__Problem to solve__
Copy exactly the lines of the records below, and only those lines, beginning with the line that contains "Reply to Raam (73, 1504)" and ending with the line that contains "Live (198, 2365)".

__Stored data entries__
▬▬▬▬▬▬▬▬▬▬
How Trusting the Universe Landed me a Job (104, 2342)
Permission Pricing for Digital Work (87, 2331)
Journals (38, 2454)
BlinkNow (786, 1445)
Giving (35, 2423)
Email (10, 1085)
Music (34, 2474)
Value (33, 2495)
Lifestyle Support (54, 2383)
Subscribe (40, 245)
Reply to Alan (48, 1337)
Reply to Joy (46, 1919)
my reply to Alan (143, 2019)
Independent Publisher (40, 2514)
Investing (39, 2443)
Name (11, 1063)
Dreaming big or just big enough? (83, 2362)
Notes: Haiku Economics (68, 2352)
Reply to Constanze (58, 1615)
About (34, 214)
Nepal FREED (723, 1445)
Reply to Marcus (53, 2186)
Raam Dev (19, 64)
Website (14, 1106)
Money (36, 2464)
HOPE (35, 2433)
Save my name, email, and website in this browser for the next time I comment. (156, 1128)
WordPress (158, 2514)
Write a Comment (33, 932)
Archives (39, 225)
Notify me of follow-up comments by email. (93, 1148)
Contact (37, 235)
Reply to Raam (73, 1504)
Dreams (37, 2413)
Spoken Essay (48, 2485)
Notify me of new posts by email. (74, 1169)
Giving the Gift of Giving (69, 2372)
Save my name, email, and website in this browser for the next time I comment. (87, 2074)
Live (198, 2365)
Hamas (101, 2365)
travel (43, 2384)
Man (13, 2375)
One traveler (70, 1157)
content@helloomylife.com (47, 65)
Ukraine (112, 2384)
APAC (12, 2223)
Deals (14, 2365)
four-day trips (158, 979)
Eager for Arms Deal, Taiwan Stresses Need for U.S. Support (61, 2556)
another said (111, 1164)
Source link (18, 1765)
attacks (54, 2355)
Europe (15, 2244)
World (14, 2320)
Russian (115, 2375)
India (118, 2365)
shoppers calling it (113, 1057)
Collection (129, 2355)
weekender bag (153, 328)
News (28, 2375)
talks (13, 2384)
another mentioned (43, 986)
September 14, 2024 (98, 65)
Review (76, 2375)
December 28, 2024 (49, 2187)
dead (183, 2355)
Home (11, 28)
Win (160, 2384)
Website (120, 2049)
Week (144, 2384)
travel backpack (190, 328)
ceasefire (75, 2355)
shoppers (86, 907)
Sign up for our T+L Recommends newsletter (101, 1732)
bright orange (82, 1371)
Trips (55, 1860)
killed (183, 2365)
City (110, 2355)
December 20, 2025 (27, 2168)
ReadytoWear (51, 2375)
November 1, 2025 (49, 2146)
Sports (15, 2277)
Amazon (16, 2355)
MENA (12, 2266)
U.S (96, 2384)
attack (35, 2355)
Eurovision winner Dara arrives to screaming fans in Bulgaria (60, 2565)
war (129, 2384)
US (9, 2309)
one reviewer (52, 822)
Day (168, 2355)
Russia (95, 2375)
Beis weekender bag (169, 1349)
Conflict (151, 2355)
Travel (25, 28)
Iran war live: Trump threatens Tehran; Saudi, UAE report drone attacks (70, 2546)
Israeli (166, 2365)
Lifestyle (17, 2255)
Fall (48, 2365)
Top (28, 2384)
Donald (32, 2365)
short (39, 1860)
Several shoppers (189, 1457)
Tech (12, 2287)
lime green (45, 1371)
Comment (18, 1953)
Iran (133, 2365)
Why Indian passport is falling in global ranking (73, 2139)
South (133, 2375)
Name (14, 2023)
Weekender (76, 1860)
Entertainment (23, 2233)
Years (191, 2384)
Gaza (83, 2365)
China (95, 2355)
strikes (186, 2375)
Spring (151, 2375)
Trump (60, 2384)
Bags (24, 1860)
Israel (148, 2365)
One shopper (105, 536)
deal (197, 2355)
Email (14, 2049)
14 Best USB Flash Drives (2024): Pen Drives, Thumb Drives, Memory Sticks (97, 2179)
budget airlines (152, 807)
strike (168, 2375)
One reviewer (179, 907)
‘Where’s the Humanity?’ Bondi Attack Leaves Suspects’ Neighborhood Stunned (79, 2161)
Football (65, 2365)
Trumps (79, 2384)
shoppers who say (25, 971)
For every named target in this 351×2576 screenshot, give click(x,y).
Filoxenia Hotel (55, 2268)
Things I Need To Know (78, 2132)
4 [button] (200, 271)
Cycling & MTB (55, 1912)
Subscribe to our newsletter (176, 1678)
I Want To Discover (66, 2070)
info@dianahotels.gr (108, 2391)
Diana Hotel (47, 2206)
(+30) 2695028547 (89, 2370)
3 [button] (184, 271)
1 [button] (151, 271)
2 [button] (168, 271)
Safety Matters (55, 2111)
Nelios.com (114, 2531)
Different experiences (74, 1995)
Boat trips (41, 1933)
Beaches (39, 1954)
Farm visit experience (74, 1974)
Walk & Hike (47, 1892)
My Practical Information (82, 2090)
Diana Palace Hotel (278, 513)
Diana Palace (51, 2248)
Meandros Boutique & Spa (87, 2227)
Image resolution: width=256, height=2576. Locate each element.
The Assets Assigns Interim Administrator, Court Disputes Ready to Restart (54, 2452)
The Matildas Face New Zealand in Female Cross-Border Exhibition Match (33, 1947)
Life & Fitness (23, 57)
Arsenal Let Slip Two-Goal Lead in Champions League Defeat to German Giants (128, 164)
▬▬▬▬▬▬▬▬▬▬
__Answer for this exercise__
Reply to Raam (73, 1504)
Dreams (37, 2413)
Spoken Essay (48, 2485)
Notify me of new posts by email. (74, 1169)
Giving the Gift of Giving (69, 2372)
Save my name, email, and website in this browser for the next time I comment. (87, 2074)
Live (198, 2365)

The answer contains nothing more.